2024年12月6日(金)

中東を読み解く

2021年6月20日

 6月18日投票のイラン大統領選挙で反米保守強硬派のイブラヒム・ライシ師(60)が圧勝する見通しとなった。穏健派や改革派の有力候補が事前の資格審査で失格となり、同師の当選がほぼ確約された茶番レース。投票率も初めて50%を割る公算が濃厚で、首都テヘランは白け切った雰囲気だ。最高指導者ハメネイ師の後継者と目される“革命体制の申し子”ライシ師とは何者なのか。

(btgbtg/gettyimages)

ハメネイ師に取り立てられ出世

 欧米や中東のメディアなどによると、ライシ師はハメネイ師と同じ、北東部のイラン第2の都市マシャド出身。1979年の革命直後から頭角を現した。わずか20歳でイラン北西部ハマダン州の判事となり、その後テヘランの革命法廷の検事に抜擢された。

 ライシ師を有名にしたのがこの革命法廷の検事時代だ。1988年のこの当時、イラン・イラク戦争が終結を迎え、敵国イラクの支援を受けていた反体制派ムジャヒディン・ハルクの活動家に厳しい判決が相次いでいた。同師は反体制派に次々に死刑判決を下した“死の委員会”のメンバーだったといわれている。

 本人はメンバーだったことを認めてはいないが、2カ月間で約5000人に死刑が言い渡された。反体制派は3万人が処刑されたと主張している。しかも適切な裁判手続きを経ないケースが相当数あったといわれ、イラン史に残る「暗黒の集団処刑」と指摘されている。80年代初め、ライシ師はハメネイ師に近いイスラム導師の娘と結婚した。

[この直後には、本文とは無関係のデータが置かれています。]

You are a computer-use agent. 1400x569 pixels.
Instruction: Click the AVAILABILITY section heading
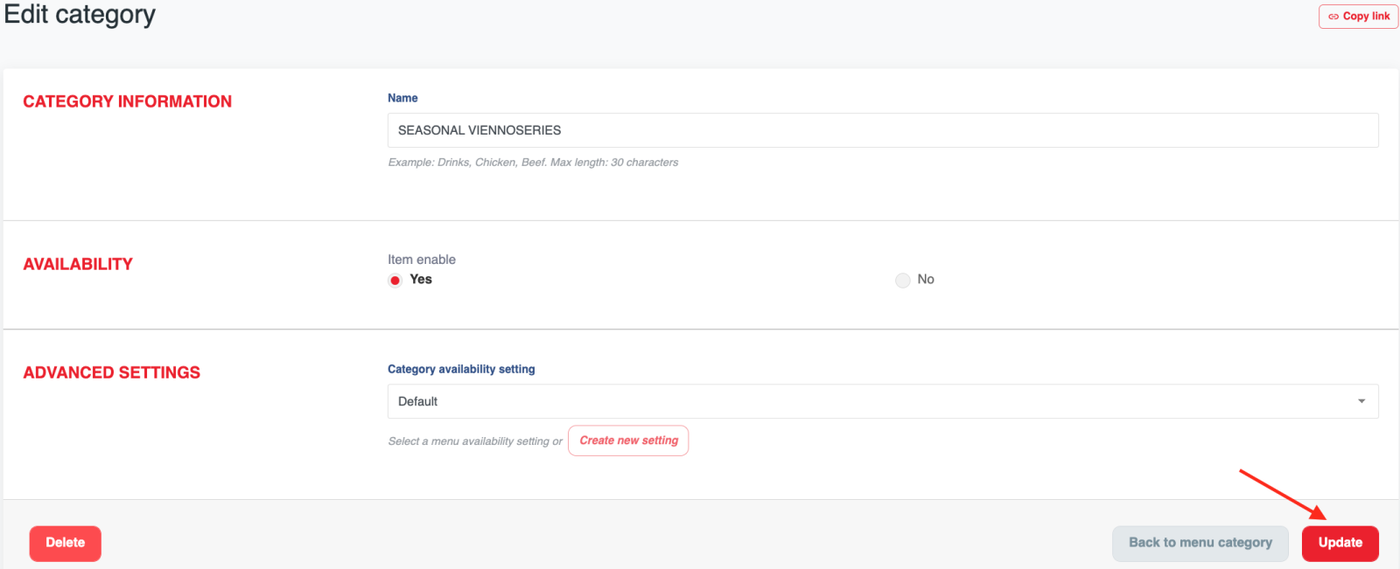78,264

 ライシ師はその後、ハメネイ師に急接近、検事総長も務めた。2016年にはハメネイ師からイラン最有力のコングロマリットの1つ「イマーム・レザ廟財団」の理事長に任命された。同財団はマシャドにあるシーア派の聖地を管理・運営する一方で、農業、不動産、建設業などの企業を経営する事業体で、同国の政治、経済の利権にも大きく関わっている。公的な機関でありながら、経済活動を展開するようなところは革命防衛隊と同じだ。

 同財団の資金源は元々、革命時に革命政権によって接収されたパーレビ王朝の資産などが土台になっている。だが、財団の経営状態や収支は一切公開されておらず、ハメネイ師だけに報告義務があるなど聖域化。税金の優遇を受けるなど同国の“暗部”との批判も強い組織だ。

 ライシ師は17年の大統領選挙にも保守強硬派の候補として出馬したが、ロウハニ師の再選の前に敗れた。19年に再びハメネイ師に取り立てられ、司法府代表という地位に就いた。ライシ師は汚職追放を掲げ、ハメネイ師との関係を一段と強固にし、権力基盤を固めた。しかし、同じ年、トランプ米政権はライシ師を制裁の対象に加えた。